A few quick thoughts, and a few useful resources.
* Develop against the technology you're going to use in production. I
know that seems absurd to have to say, but it's amazing the number
of apps you see out there that are tuned for things like Microsoft
Jet or SQL Express which the dev was running on their local
machine. If you're going to run it on MySQL in production, develop
against it. Different databases handle queries in different ways,
what is fast on one isn't necessarily fast on the other, and for
pities sake make sure it's the same */version/* too. MySQL 5.5
performs a lot better than MySQL 5.1 for example, and 5.6 is faster
than 5.5. Even down to the minor version is good, 5.5.12 (IIRC) had
an interesting performance bug that bit us.

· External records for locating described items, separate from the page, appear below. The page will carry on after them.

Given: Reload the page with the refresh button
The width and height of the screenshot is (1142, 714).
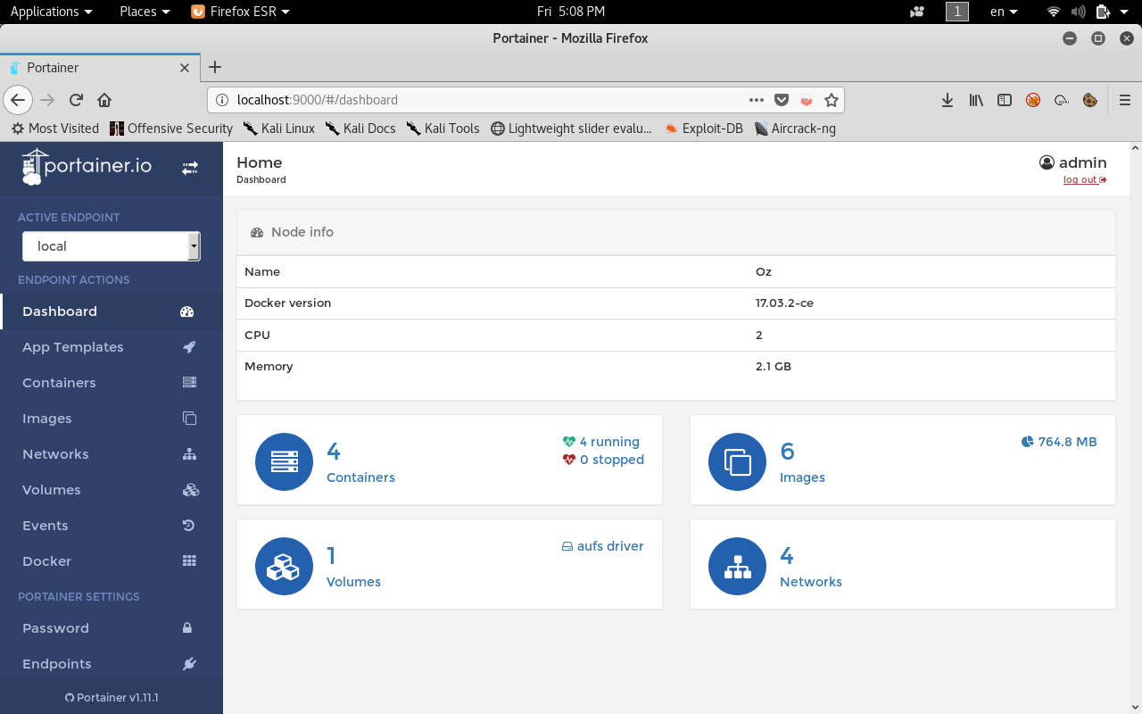Looking at the screenshot, I should click(77, 100).
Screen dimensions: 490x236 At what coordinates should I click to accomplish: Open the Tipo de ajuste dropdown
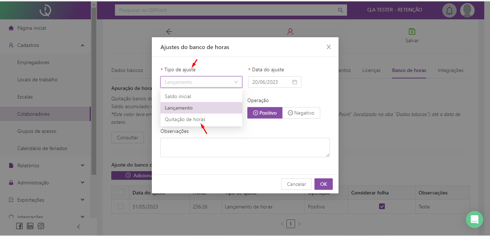click(201, 82)
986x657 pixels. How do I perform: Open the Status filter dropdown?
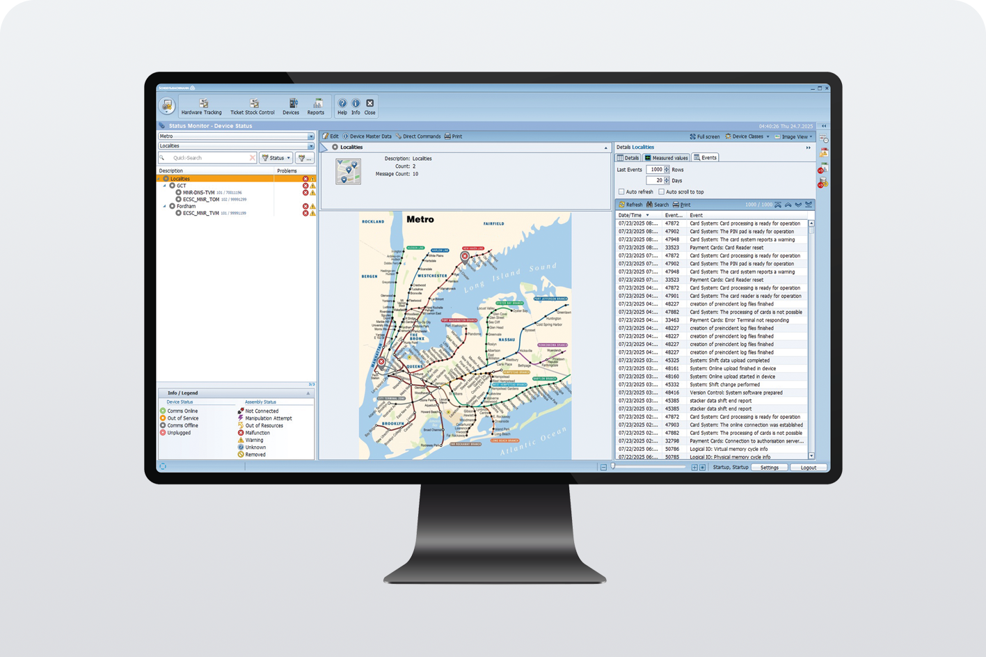coord(276,158)
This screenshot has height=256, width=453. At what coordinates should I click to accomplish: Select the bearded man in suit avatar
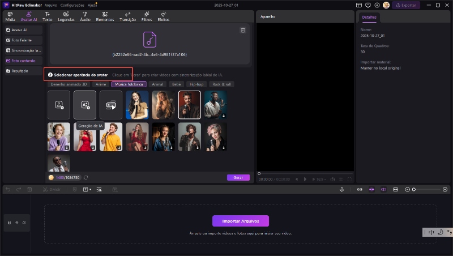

* Also aim to develop on data of at least reasonable scale. It's nice
your function runs quick against 10,000 rows in your dev database,
but what if it's typically running against a million in production?
I was working with a dev who had a stored function that ran in <1s
against the dev database but would typically take over a minute and
a half against production in real world scenarios.
* Write your apps with split master/slave SQL from the outset, even if
you're pointing them at a single database to start with. That way
it's a lot easier to bring in master/slave down the line, rather
than having to go through a bunch of code later on to point them at
appropriate servers. Even if you end up with a database structure
that doesn't use master/slave the amount of work required at the
offset is fairly minimal. It's a bit of an on-going disagreement I
have with a few of our developers. Should you find yourself in a
position to need to rapidly scale it'll be a lot easier to do so and
buy yourself time for further considerations on how to best scale
your app (i.e. would sharding be preferable?)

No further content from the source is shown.